In the records below, rename every "Fluss" to "River" and leave all other text the same.

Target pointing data
———

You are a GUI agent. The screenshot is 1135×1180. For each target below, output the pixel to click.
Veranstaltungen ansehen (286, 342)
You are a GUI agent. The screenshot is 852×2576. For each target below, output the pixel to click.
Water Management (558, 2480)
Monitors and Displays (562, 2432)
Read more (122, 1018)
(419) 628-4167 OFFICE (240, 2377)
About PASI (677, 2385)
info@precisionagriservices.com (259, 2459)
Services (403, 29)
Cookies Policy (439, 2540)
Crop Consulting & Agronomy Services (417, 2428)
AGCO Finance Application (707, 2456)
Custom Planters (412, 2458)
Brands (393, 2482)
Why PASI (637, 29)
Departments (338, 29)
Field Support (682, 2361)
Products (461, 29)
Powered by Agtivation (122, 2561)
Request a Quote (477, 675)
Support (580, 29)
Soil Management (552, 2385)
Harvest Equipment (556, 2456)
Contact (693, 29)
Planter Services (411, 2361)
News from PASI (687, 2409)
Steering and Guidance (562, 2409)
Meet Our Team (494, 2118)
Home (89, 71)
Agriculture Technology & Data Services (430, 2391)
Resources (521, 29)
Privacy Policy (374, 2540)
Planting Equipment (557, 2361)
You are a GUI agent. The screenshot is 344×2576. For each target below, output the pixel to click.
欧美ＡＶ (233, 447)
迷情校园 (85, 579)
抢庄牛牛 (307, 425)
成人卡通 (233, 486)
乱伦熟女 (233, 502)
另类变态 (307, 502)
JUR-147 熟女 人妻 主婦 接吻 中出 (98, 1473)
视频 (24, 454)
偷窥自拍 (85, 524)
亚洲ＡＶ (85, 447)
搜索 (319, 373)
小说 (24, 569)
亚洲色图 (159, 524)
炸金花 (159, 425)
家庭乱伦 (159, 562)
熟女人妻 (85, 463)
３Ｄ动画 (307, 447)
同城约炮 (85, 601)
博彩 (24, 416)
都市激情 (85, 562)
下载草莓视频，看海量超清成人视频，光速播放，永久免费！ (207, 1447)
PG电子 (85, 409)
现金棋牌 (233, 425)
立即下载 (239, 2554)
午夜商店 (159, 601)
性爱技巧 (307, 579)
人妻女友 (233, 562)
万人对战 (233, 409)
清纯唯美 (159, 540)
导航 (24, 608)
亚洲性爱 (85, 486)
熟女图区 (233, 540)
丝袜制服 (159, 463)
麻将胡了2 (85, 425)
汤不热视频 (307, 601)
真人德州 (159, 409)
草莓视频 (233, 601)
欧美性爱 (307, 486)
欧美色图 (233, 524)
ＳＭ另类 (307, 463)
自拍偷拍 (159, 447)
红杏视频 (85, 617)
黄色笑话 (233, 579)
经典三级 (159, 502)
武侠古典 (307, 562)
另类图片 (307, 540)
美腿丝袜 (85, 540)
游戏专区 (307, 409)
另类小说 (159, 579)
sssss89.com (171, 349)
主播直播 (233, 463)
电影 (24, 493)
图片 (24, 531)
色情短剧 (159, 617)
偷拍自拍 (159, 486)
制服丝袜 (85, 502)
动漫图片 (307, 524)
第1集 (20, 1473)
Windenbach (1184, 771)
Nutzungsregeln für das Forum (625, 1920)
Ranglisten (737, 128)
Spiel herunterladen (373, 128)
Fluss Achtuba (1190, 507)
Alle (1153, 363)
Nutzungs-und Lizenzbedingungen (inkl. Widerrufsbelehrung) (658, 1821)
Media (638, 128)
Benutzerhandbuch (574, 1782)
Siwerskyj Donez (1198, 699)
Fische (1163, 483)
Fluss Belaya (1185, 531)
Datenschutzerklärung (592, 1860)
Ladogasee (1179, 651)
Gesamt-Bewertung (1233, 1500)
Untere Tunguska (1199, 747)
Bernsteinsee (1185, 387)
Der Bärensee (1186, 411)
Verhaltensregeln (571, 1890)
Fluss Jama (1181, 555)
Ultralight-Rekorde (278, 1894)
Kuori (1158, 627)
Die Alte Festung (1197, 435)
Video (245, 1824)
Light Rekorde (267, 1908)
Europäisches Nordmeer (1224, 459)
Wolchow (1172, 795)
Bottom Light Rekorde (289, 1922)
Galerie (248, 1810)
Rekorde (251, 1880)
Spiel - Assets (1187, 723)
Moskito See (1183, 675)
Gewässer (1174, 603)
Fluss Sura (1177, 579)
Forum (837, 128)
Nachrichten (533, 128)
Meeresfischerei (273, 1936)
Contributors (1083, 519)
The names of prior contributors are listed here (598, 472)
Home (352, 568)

———

**RESULT FOR THIS EXERCISE:**
You are a GUI agent. The screenshot is 1135×1180. For each target below, output the pixel to click.
Veranstaltungen ansehen (286, 342)
You are a GUI agent. The screenshot is 852×2576. For each target below, output the pixel to click.
Water Management (558, 2480)
Monitors and Displays (562, 2432)
Read more (122, 1018)
(419) 628-4167 OFFICE (240, 2377)
About PASI (677, 2385)
info@precisionagriservices.com (259, 2459)
Services (403, 29)
Cookies Policy (439, 2540)
Crop Consulting & Agronomy Services (417, 2428)
AGCO Finance Application (707, 2456)
Custom Planters (412, 2458)
Brands (393, 2482)
Why PASI (637, 29)
Departments (338, 29)
Field Support (682, 2361)
Products (461, 29)
Powered by Agtivation (122, 2561)
Request a Quote (477, 675)
Support (580, 29)
Soil Management (552, 2385)
Harvest Equipment (556, 2456)
Contact (693, 29)
Planter Services (411, 2361)
News from PASI (687, 2409)
Steering and Guidance (562, 2409)
Meet Our Team (494, 2118)
Home (89, 71)
Agriculture Technology & Data Services (430, 2391)
Resources (521, 29)
Privacy Policy (374, 2540)
Planting Equipment (557, 2361)
You are a GUI agent. The screenshot is 344×2576. For each target below, output the pixel to click.
欧美ＡＶ (233, 447)
迷情校园 (85, 579)
抢庄牛牛 (307, 425)
成人卡通 (233, 486)
乱伦熟女 (233, 502)
另类变态 (307, 502)
JUR-147 熟女 人妻 主婦 接吻 中出 (98, 1473)
视频 (24, 454)
偷窥自拍 (85, 524)
亚洲ＡＶ (85, 447)
搜索 (319, 373)
小说 (24, 569)
亚洲色图 (159, 524)
炸金花 (159, 425)
家庭乱伦 (159, 562)
熟女人妻 (85, 463)
３Ｄ动画 (307, 447)
同城约炮 (85, 601)
博彩 (24, 416)
都市激情 (85, 562)
下载草莓视频，看海量超清成人视频，光速播放，永久免费！ (207, 1447)
PG电子 (85, 409)
现金棋牌 (233, 425)
立即下载 (239, 2554)
午夜商店 (159, 601)
性爱技巧 (307, 579)
人妻女友 (233, 562)
万人对战 (233, 409)
清纯唯美 (159, 540)
导航 (24, 608)
亚洲性爱 (85, 486)
熟女图区 (233, 540)
丝袜制服 (159, 463)
麻将胡了2 (85, 425)
汤不热视频 (307, 601)
真人德州 (159, 409)
草莓视频 (233, 601)
欧美性爱 (307, 486)
欧美色图 (233, 524)
ＳＭ另类 (307, 463)
自拍偷拍 (159, 447)
红杏视频 (85, 617)
黄色笑话 (233, 579)
经典三级 (159, 502)
武侠古典 (307, 562)
另类图片 (307, 540)
美腿丝袜 (85, 540)
游戏专区 (307, 409)
另类小说 (159, 579)
sssss89.com (171, 349)
主播直播 (233, 463)
电影 (24, 493)
图片 (24, 531)
色情短剧 (159, 617)
偷拍自拍 (159, 486)
制服丝袜 (85, 502)
动漫图片 (307, 524)
第1集 (20, 1473)
Windenbach (1184, 771)
Nutzungsregeln für das Forum (625, 1920)
Ranglisten (737, 128)
Spiel herunterladen (373, 128)
River Achtuba (1190, 507)
Alle (1153, 363)
Nutzungs-und Lizenzbedingungen (inkl. Widerrufsbelehrung) (658, 1821)
Media (638, 128)
Benutzerhandbuch (574, 1782)
Siwerskyj Donez (1198, 699)
Fische (1163, 483)
River Belaya (1185, 531)
Datenschutzerklärung (592, 1860)
Ladogasee (1179, 651)
Gesamt-Bewertung (1233, 1500)
Untere Tunguska (1199, 747)
Bernsteinsee (1185, 387)
Der Bärensee (1186, 411)
Verhaltensregeln (571, 1890)
River Jama (1181, 555)
Ultralight-Rekorde (278, 1894)
Kuori (1158, 627)
Die Alte Festung (1197, 435)
Video (245, 1824)
Light Rekorde (267, 1908)
Europäisches Nordmeer (1224, 459)
Wolchow (1172, 795)
Bottom Light Rekorde (289, 1922)
Galerie (248, 1810)
Rekorde (251, 1880)
Spiel - Assets (1187, 723)
Moskito See (1183, 675)
Gewässer (1174, 603)
River Sura (1177, 579)
Forum (837, 128)
Nachrichten (533, 128)
Meeresfischerei (273, 1936)
Contributors (1083, 519)
The names of prior contributors are listed here (598, 472)
Home (352, 568)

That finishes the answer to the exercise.